In Lisp and its dialects everything is a first class language construct, that is it can be evaluated and changed from within the language. This gives a few very powerful abstractions, which help in constructing short but still readable programs. There are a few very powerful patterns coming from this single concept.
A function is a first class variable. It can be assigned to.
This is directly applicable in PHP. Since the php symbol table is a big hash (roughly), you can access the function by it's name - for example:
$func = 'a_function';
$var = $func();
A program is a data structure, a list, so you can manipulate it using the language
That in php is a bit difficult. evaland create_function() go some way towards this goal, but their major limitation is that they work with strings, which is awkward to manipulate. tokenizedoes another bit - it does return the string's php tokens into an array, but that doesn't go far enough either - you don't have an immediate or easy way to execute the array, or to turn it into a program. So our obvious options are limited to manipulating strings, which is awkward and usually unreadable. With some of the new pecl extensions like runkit, we can get access to the generated program opcodes, but it is really awkward to work with them at this stage. I wish there was an interface to manipulate the language constructs directly and in a readable way. In theory it should be possible, but in practice it is black-magic.
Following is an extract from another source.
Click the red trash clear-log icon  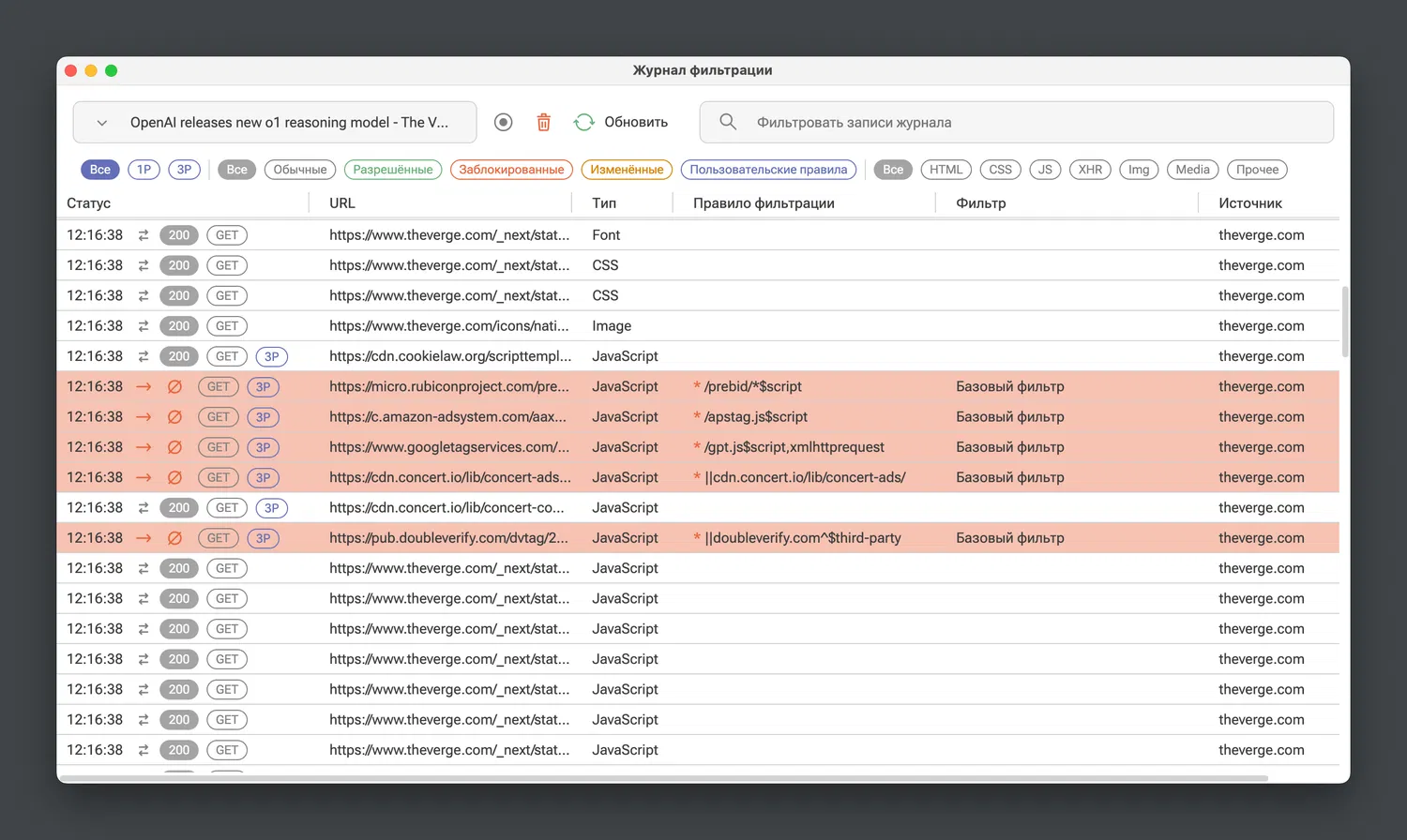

A Lisp function is a first class object
I admit, this is an odd one - due to the way lisp treats variable scoping and lifetime you could have access to variables defined within a function outside of it. It is a kind of black-magic thing, but it gives you the possibility to treat a function like you would treat an object in OO languages, which is kind of cool. It gives way to immediate and transparent implementations of various architectural patterns like the factory pattern. Apropos, you have the same closures concept in javascript. When I stumbled across that I was really surprised at the time. You wouldn't want to be around me then.
In PHP that is not available immediately. You could define a class (or an object) and have a default execute method, this way treating the object as a function. Some call that a functor. This is the closest I can think of at the moment. If php was to be extended to allow the definition of a default method for a class/object, then we could have an implementation of functions as first class objects. Vote for a __default() method everyone.
A program is a data structure, revisited
Let's have a look how to get closer to this goal. We need to have access to a convenient to manipulate language structure, which can be used as a program structure. The simplest program is a function call. Easy - $func(). A sequence
$func1();$func2();$func3();
, put that into an array and execute it
$commands = array('func1','func2','func3');
foreach($commands as $func) $func();
Now we need to be able to add argument passing, and branching. It is very simple, just use multi dimensional arrays, for example, and specialized iterator procedure. First let's define functions with arguments.
$func=array("function_name",array($arg1,$arg2,...))
The previous example is changed to:
$commands = array(
array("func1",array($f2_arg1,$f2_arg2,...)),
array("func2",array($f1_arg1,$f1_arg2,...)));
foreach($commands as $func)
call_user_func_array($func[0],$func[1]);
A bit of an awkward syntax, but does the job. The commands array can be now manipulated as an normal php array, for example filtering, on demand construction, etc... For branching code, there are different methods, the most straight forward one will be to implement a branch function, similar to if and taking a guard, left and right commands array as arguments. The implementation is trivial, so I won't write it down. I'll leave it as and exercise for the reader, as they say in the thick books.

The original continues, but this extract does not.